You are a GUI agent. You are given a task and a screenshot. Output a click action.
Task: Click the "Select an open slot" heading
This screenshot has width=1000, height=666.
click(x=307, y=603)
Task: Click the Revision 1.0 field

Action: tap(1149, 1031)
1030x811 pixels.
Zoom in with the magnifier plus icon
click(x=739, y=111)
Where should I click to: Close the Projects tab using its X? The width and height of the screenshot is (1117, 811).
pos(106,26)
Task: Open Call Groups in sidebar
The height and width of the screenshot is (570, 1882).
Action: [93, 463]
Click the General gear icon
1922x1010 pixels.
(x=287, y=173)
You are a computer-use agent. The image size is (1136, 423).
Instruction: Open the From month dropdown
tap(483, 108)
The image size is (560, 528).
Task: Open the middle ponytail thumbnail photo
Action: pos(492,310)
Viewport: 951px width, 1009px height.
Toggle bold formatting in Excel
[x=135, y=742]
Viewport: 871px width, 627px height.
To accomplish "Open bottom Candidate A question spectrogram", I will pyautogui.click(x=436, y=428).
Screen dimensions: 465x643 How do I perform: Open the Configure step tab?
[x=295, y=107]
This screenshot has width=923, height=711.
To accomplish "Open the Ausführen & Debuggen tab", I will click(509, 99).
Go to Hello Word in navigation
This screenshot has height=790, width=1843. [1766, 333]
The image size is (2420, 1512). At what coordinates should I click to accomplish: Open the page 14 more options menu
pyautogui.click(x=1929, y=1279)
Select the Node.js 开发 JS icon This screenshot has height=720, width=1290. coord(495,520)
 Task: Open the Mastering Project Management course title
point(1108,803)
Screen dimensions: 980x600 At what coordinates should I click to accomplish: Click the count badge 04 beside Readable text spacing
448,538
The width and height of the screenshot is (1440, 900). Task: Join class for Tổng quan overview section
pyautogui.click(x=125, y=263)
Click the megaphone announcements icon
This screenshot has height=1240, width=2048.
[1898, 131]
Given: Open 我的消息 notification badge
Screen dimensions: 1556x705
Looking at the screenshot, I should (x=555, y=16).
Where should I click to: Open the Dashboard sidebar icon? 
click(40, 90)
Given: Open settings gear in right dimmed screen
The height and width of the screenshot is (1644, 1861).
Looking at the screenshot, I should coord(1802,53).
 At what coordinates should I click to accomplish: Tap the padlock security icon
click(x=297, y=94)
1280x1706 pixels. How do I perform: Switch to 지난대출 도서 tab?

════

Devolva, sem nenhuma alteração, o trecho dos registros que vai do início até a linha que contém "point(1108,803)", incluindo essa linha.

=== Solução da tarefa ===
You are a GUI agent. You are given a task and a screenshot. Output a click action.
Task: Click the "Select an open slot" heading
This screenshot has width=1000, height=666.
click(x=307, y=603)
Task: Click the Revision 1.0 field

Action: tap(1149, 1031)
1030x811 pixels.
Zoom in with the magnifier plus icon
click(x=739, y=111)
Where should I click to: Close the Projects tab using its X? The width and height of the screenshot is (1117, 811).
pos(106,26)
Task: Open Call Groups in sidebar
The height and width of the screenshot is (570, 1882).
Action: [93, 463]
Click the General gear icon
1922x1010 pixels.
(x=287, y=173)
You are a computer-use agent. The image size is (1136, 423).
Instruction: Open the From month dropdown
tap(483, 108)
The image size is (560, 528).
Task: Open the middle ponytail thumbnail photo
Action: pos(492,310)
Viewport: 951px width, 1009px height.
Toggle bold formatting in Excel
[x=135, y=742]
Viewport: 871px width, 627px height.
To accomplish "Open bottom Candidate A question spectrogram", I will pyautogui.click(x=436, y=428).
Screen dimensions: 465x643 How do I perform: Open the Configure step tab?
[x=295, y=107]
This screenshot has width=923, height=711.
To accomplish "Open the Ausführen & Debuggen tab", I will click(509, 99).
Go to Hello Word in navigation
This screenshot has height=790, width=1843. [1766, 333]
The image size is (2420, 1512). At what coordinates should I click to accomplish: Open the page 14 more options menu
pyautogui.click(x=1929, y=1279)
Select the Node.js 开发 JS icon This screenshot has height=720, width=1290. coord(495,520)
 Task: Open the Mastering Project Management course title
point(1108,803)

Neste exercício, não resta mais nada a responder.